MANY salaried people tend to invest in fixed deposits in their employer-companies. My friend, who is one such person, explains that he does so because he perceives that his money will be safe with his employer.

Is it advisable to invest a sizeable proportion of your savings in your employer-company? No. The reason is due to with the concentration risk and the benefits of diversification.

You increase your risk by investing in one instrument. Suppose you invest all your savings in Satyam, and the stock falls sharply, you will lose a lot of money. Instead, if you divide your money among a bank fixed-deposit, Satyam stock and, say, ICICI safety bonds, the chances of losing money on all three investments are low.

You have reduced your chances of losing money because the factors that drive a bank to default on its deposit is quite different from, say, the factors that will drive down Satyam shares in the market.

Now, consider the case of investing in employer-companies.

Your salary depends on the prospects of the company concerned.
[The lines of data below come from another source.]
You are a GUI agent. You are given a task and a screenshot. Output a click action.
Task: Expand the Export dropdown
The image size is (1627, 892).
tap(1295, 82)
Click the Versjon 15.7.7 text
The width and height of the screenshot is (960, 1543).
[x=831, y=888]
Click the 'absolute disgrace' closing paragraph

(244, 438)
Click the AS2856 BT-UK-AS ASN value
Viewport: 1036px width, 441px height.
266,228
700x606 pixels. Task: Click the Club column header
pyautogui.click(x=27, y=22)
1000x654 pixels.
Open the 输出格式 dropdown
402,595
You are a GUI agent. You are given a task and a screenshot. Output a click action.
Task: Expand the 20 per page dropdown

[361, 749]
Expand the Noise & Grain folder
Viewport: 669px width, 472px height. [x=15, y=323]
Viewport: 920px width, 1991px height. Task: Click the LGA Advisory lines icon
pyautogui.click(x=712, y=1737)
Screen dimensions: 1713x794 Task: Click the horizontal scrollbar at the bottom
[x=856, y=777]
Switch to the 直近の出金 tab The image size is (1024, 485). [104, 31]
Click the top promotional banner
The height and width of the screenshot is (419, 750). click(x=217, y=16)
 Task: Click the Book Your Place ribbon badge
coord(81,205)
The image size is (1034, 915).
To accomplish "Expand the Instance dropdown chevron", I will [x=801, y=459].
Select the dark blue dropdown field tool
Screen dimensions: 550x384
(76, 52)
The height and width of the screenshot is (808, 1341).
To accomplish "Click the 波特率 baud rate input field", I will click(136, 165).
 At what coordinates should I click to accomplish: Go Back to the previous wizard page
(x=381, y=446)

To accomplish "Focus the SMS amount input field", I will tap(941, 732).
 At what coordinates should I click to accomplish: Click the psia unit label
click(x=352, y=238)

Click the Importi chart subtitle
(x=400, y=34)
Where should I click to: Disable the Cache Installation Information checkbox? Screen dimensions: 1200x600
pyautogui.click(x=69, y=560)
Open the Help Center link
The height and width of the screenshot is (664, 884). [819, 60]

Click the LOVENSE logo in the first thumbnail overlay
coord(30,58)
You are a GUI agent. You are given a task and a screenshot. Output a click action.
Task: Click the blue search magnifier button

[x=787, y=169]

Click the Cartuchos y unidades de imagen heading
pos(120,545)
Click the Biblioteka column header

If the company does not do well, you might even lose your job!

When your entire income is dependent on your employer, why enhance the risk by investing your savings in the same company, even if your employer is a blue-chip firm?

Employees of Enron did the same mistake. They bought more shares of Enron because they thought that the company was doing well.

When the company collapsed, they lost their livelihood and their savings as well!

Of course, you may well argue that your company may not go bust. And that might well be the case.

Nevertheless, you might be better off by investing elsewhere rather in your own company. It is better to avoid "overexposure" in one company, however good the company is.